Sidewall Electrodes in Microchannels for Dielectrophoretic Cell Separation and Electrochemical Detection
Meeting ID: 936 4723 0005
Chair: Prof. Mona Zebarjadi (ECE)
Advisor: Prof. Nathan Swami (ECE)
Prof. James Landers (Chem. & Mech.)
Microfluidics in biological and medical research has gained much attention in the past decade for the purposes of separation and analysis of components within a complex sample. However, electrically functional microfluidic devices for biological sensing and cell manipulation require the ability to modulate electric field profiles over the channel width and depth, which is especially challenging to fabricate with minimum lithography steps.
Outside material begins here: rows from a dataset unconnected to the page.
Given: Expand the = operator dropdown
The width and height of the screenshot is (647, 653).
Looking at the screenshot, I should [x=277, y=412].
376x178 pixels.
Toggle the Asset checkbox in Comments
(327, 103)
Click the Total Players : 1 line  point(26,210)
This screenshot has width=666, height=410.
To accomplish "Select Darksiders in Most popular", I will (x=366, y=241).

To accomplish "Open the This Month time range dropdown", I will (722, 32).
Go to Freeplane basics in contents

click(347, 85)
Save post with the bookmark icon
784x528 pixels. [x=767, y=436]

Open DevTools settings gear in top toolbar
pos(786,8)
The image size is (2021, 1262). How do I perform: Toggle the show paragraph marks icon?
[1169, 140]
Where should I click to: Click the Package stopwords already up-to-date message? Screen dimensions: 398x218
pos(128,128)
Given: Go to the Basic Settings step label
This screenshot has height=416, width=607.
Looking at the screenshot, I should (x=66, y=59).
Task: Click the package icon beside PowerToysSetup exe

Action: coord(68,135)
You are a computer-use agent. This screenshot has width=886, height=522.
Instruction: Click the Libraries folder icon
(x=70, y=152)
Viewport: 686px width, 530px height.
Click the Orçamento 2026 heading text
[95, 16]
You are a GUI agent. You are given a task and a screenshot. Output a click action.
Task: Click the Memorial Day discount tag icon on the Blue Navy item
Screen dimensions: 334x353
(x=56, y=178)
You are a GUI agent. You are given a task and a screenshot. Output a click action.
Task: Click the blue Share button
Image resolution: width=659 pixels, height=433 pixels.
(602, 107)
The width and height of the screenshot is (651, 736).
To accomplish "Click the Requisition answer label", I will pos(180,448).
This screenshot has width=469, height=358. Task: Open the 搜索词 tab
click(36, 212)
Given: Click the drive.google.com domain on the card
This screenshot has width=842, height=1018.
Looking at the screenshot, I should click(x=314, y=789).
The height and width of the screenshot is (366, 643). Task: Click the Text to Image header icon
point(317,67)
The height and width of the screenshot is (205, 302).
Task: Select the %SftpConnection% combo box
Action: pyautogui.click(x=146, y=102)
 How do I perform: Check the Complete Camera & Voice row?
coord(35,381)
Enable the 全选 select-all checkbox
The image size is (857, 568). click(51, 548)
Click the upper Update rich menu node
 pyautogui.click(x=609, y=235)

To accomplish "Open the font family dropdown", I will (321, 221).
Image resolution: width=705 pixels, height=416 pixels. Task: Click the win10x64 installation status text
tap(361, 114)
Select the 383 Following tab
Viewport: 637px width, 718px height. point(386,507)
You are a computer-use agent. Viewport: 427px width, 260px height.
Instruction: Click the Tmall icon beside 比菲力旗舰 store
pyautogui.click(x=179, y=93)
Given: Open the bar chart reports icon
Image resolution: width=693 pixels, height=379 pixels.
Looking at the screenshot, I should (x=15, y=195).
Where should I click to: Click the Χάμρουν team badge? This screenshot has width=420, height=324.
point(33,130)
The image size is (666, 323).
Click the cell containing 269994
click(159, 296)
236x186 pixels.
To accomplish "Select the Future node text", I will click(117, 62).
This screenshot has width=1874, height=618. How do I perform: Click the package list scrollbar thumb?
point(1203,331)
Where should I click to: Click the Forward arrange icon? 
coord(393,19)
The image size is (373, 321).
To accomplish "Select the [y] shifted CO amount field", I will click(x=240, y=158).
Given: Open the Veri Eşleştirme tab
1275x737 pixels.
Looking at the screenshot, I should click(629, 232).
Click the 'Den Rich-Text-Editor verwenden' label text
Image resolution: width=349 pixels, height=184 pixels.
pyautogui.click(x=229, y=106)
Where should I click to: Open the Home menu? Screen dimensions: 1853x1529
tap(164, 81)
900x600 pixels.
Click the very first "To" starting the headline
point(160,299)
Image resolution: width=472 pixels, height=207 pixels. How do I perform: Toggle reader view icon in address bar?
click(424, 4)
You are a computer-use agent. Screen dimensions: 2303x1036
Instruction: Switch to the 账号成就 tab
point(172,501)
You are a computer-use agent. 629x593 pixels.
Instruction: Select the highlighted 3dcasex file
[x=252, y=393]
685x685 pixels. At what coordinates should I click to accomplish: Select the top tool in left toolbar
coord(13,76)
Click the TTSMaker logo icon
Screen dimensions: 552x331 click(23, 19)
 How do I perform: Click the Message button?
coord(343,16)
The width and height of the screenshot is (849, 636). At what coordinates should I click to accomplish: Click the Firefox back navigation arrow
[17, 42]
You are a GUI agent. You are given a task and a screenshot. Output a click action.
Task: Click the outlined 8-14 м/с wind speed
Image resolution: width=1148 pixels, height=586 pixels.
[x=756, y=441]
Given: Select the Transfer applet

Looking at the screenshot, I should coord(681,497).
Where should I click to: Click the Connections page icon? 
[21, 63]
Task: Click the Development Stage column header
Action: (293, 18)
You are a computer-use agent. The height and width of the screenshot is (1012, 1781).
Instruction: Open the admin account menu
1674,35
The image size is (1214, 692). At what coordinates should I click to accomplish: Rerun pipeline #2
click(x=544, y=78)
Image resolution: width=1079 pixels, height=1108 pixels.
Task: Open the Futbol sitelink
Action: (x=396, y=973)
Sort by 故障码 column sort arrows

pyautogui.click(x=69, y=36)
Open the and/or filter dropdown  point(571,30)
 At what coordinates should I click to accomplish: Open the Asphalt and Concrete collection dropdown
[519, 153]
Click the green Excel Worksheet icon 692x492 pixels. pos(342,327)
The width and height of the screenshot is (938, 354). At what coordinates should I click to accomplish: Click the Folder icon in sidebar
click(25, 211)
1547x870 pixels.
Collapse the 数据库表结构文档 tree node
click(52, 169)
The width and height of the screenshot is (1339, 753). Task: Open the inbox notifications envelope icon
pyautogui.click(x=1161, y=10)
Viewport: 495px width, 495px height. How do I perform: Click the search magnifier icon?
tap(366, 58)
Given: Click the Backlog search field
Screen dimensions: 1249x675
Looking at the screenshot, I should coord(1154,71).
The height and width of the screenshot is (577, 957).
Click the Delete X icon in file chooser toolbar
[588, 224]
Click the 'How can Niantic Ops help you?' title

Metal deposition is the most ubiquitous method for integrating electrodes in microchannels, but the traditional deposition method is limited to planar electrodes, which have low electric field extents along the depth of the channel, thereby making them unsuitable for applications wherein sensing and manipulation are required over the channel depth. To address the channel depth requirement without highly specialized sidewall metal deposition, alternative electrode fabrication methods have been explored, such as conductive liquid electrodes, Ag-PDMS electrodes, and liquid metal electrodes. Liquid electrodes Ag-PDMS electrodes has been a popular choice; however, conductive fluid is not stable over time as it can crystalize, therefore, changing its conductivity and Ag-PDMS presents low electrical conductivity which reduces field coupling. Here, we present a facile fabrication method and its design parameters for integrating liquid metal to form solid metal 3D sidewall electrodes to enable dielectrophoretic cell separation and electrochemical detection in a microchannel over its entire depth. A low melting point alloy consisting of 51% indium, 32.5% bismuth, and 16.5% tin (Field’s metal) was used to pattern the microchannels at 65 C and solidifying at room temperature. Specifically, an electrode and sample channel are co-fabricated in a single lithography step and sequentially filled to enable electrically functional microfluidic separation and detection. Three distinct confinement approaches are examined for creating electrode channels that are physically separated from biological sample channels, but electrically coupled for enabling dielectrophoretic separation and electrochemical detection.